- [What to do]:
Reproduce the records below word for word, leaving out the pictures.

- [Record extracts]:
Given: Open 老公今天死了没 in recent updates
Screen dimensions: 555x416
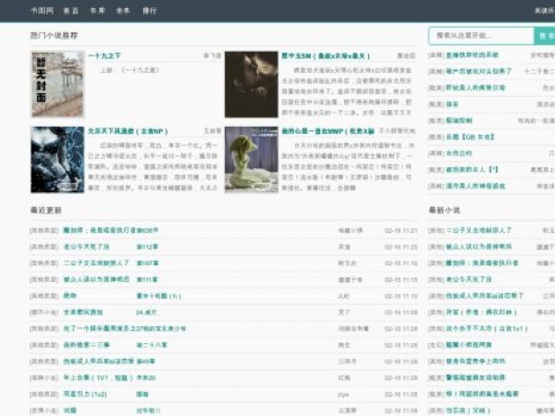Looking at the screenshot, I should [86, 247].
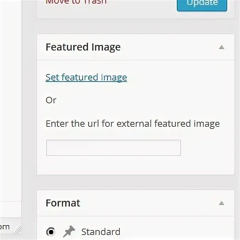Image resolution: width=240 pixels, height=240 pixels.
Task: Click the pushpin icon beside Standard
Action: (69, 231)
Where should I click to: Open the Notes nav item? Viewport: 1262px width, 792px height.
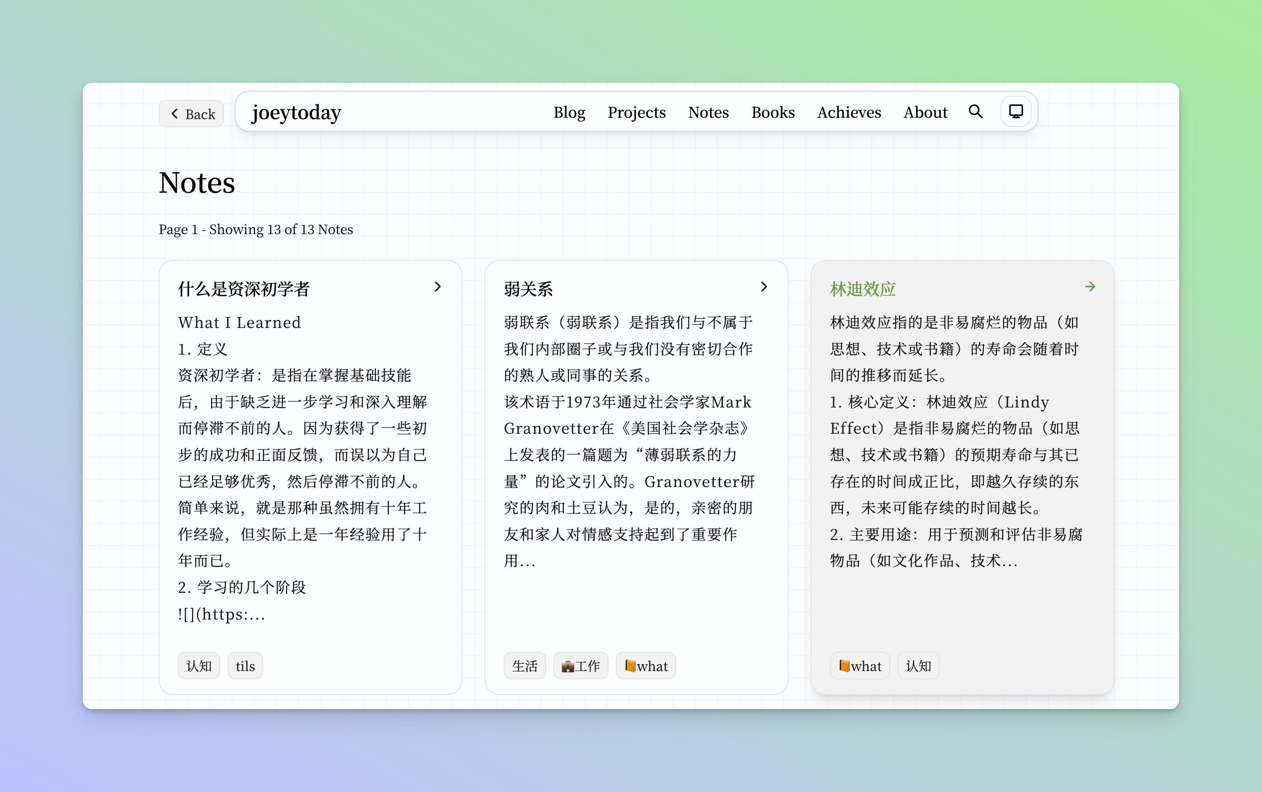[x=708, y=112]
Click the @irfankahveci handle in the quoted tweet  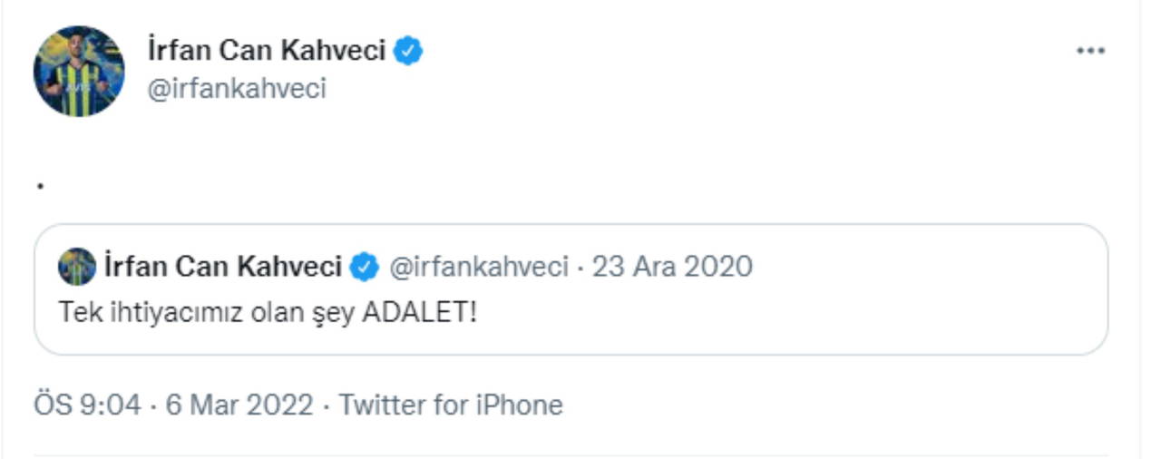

- [Answer to this exercise]:
Given: Open 老公今天死了没 in recent updates
Screen dimensions: 555x416
Looking at the screenshot, I should [86, 247].
Image resolution: width=240 pixels, height=240 pixels.
Task: Click the pushpin icon beside Standard
Action: (69, 231)
Where should I click to: Open the Notes nav item? Viewport: 1262px width, 792px height.
[x=708, y=112]
Click the @irfankahveci handle in the quoted tweet  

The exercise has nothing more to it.